Task
Would you retype the lines from the one that holds "You are a computer-use" to the final line of the entries below, both ends included and exactly as written, but without pictures?

Stored data

----

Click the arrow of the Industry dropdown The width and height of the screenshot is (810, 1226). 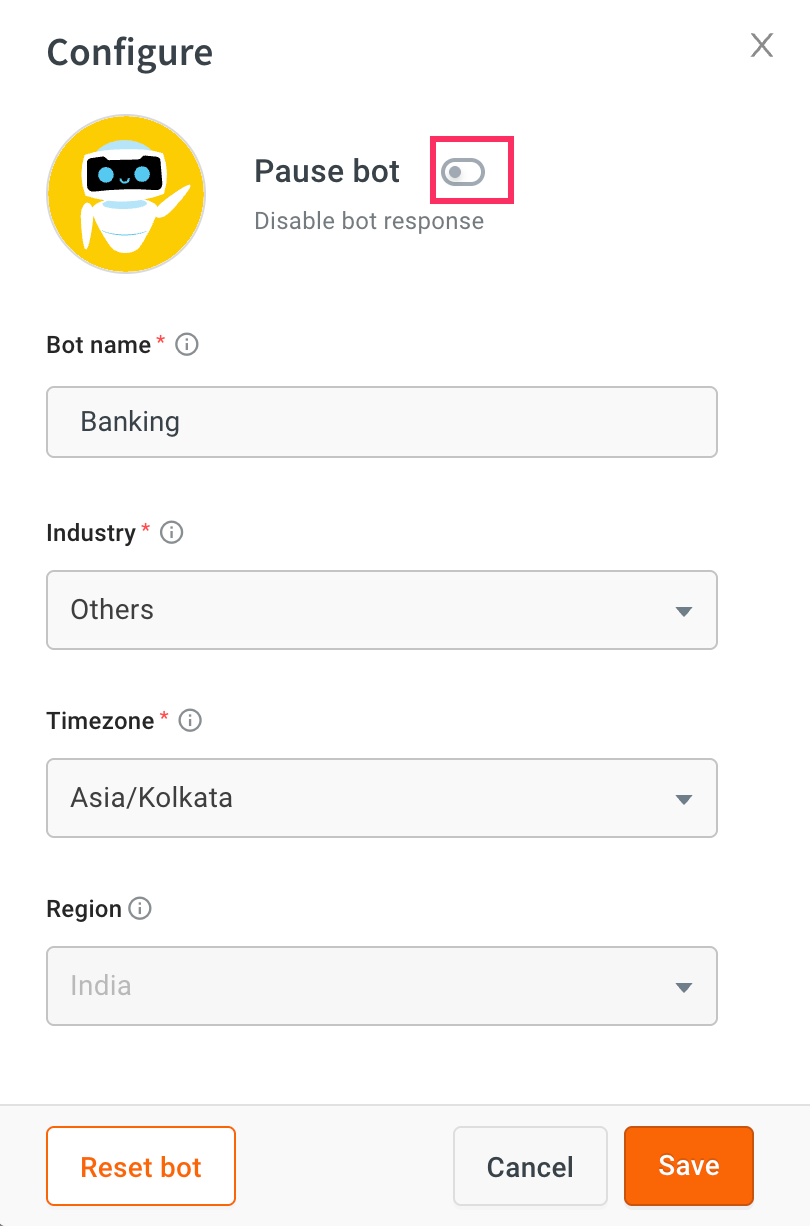(x=684, y=611)
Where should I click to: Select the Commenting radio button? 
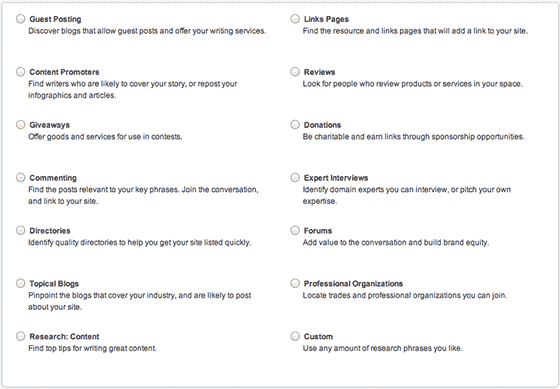tap(21, 177)
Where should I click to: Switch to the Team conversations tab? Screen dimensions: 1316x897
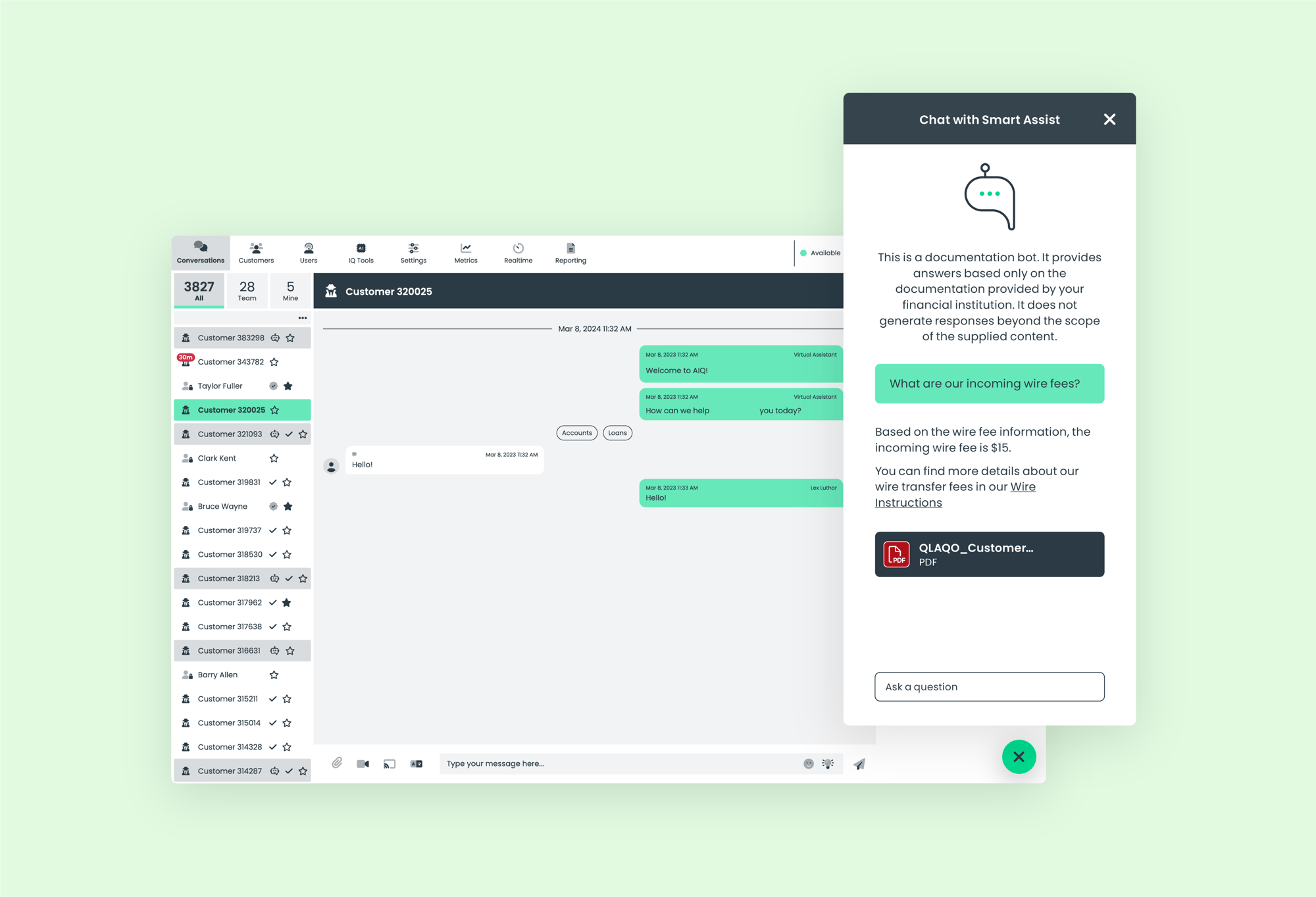[x=247, y=290]
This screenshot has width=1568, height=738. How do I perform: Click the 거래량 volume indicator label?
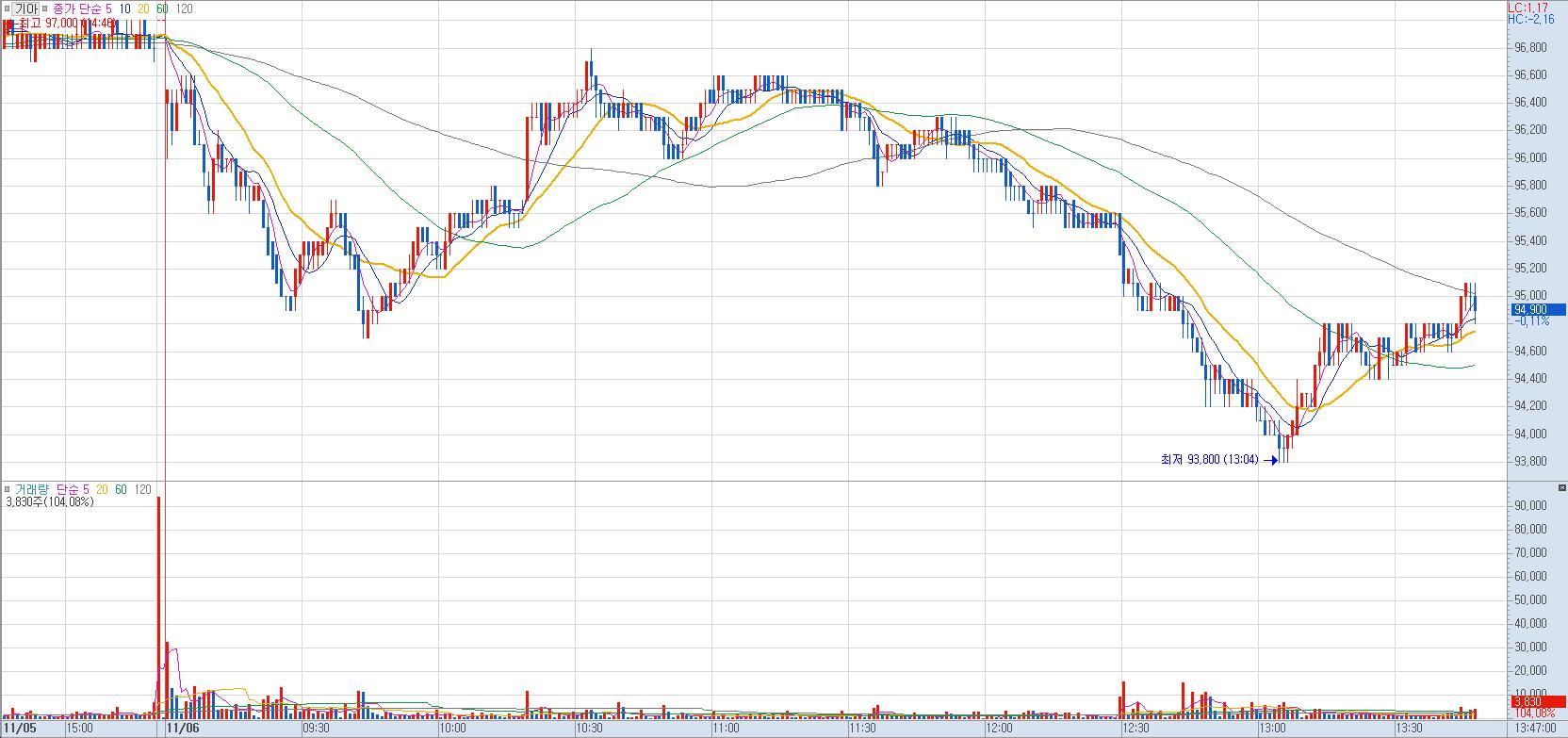point(33,489)
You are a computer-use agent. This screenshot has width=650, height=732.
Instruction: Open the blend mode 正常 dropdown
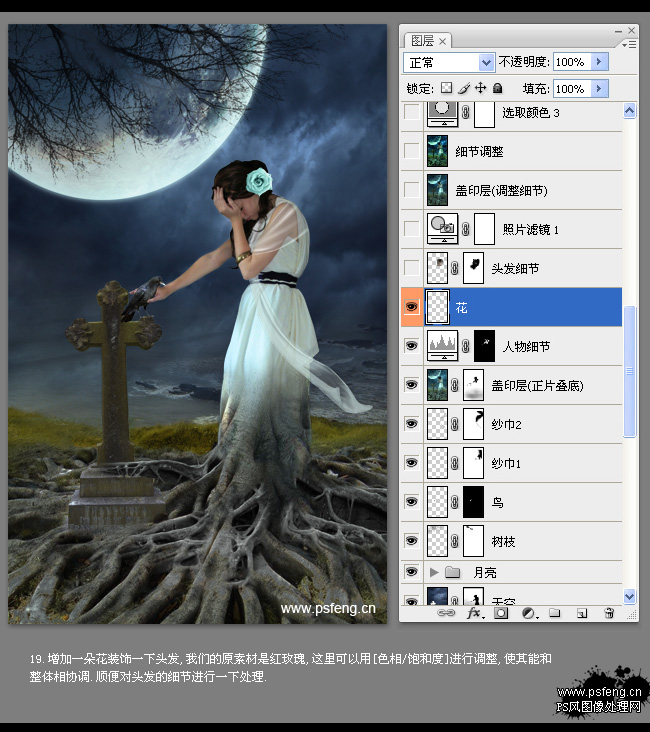pos(449,62)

----

Task output
You are a computer-use agent. This screenshot has width=650, height=732.
Instruction: Open the blend mode 正常 dropdown
pos(449,62)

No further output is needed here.